IMMUNOBIOLOGY, vol.195, no.2, pp.220-230, 1996 (Journal Indexed in SCI) identifier identifier identifier

  • Publication Type: Article / Article
  • Volume: 195 Issue: 2
  • Publication Date: 1996
  • Doi Number: 10.1016/s0171-2985(96)80041-6
  • Title of Journal : IMMUNOBIOLOGY
  • Page Numbers: pp.220-230

Abstract

The natural cytotoxic effects of peripheral blood lymphocytes (PBL) on Candida stellatoidea and several other Candida species were examined by a colony forming inhibition (CFI) assay. Peripheral blood mononuclear cells (PBMC), were incubated with C. stellattoidea yeast cells. After the incubation period the colony-forming ability of the yeast was significantly reduced. In similar experiments, six different Candida species (C. albicans, C. krusei, C. stellatoidea, C. tropicalis, C. pseudotropicalis, C. guillermondii) were used as target cells. There was no statistically significant difference in the anticandidial activities of PBL against the Candida species used. It was demonstrated that a fraction of lymphocytes, natural killer cells (NK), had the major natural anti-candidial activity by using anti-Leu M1 (CD 15) and anti-Leu 11b (CD 16) monoclonal antibodies (mAbs) plus complement (C'). It was observed that inhibition of colony-forming ability of C. stellatoidea was significantly (78-96%) reduced when anti-leu 11b plus C' were used.
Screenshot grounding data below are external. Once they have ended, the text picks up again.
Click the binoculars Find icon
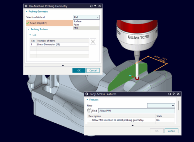194x142 pixels. [90, 110]
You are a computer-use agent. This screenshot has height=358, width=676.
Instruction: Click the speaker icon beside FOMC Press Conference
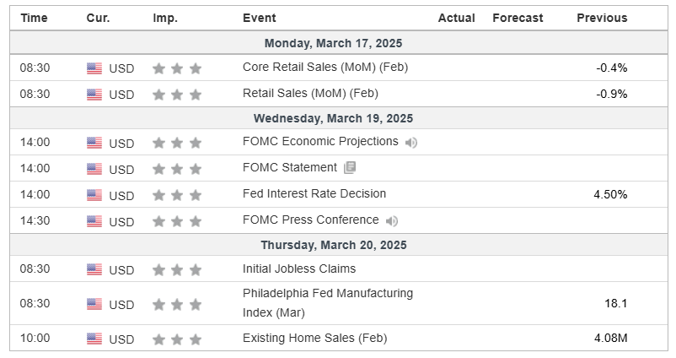click(x=391, y=221)
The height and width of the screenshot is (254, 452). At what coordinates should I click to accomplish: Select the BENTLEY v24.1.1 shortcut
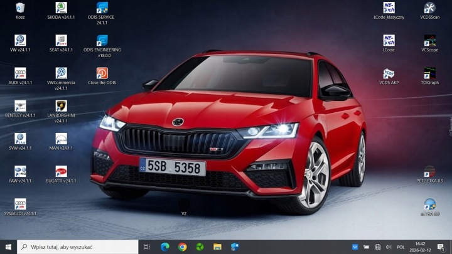coord(20,109)
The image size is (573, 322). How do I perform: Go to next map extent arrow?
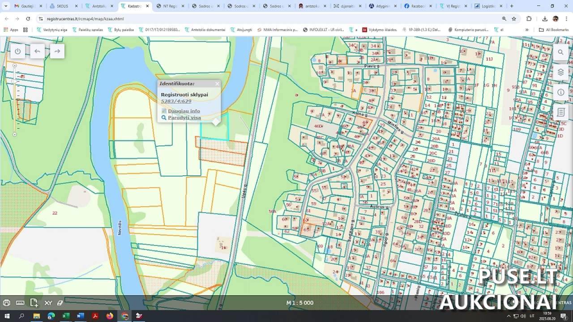57,51
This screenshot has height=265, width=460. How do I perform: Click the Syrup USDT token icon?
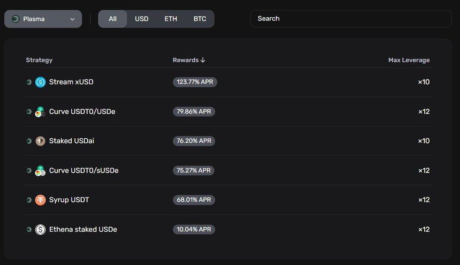point(41,200)
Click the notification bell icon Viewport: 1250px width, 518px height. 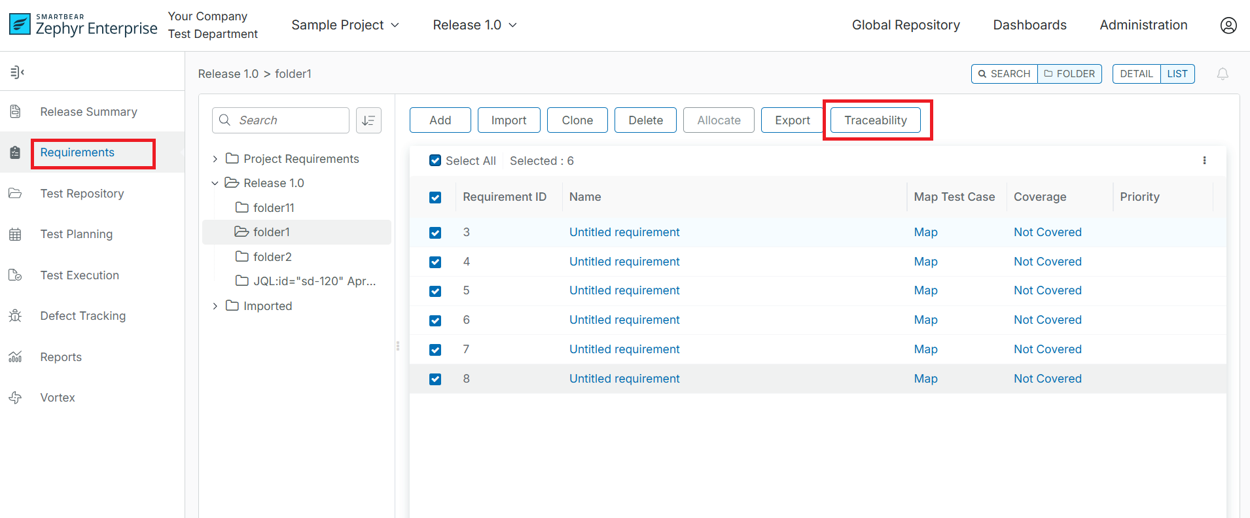click(1222, 74)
In addition, the colony formation inhibition capacity of NK cells was increased by recombinant human interleukin-2 (rhIL-2) while anti-interferon-gamma (IFN-gamma) had no effect. Besides the fact that: NK cells are among those responsible for natural immunity against Candida species, this colony forming inhibition assay performed with C. stellatoidea yeast cells as target and monocyte-depleted PBMC as effector cells, is a simple method to assess NK cell activity.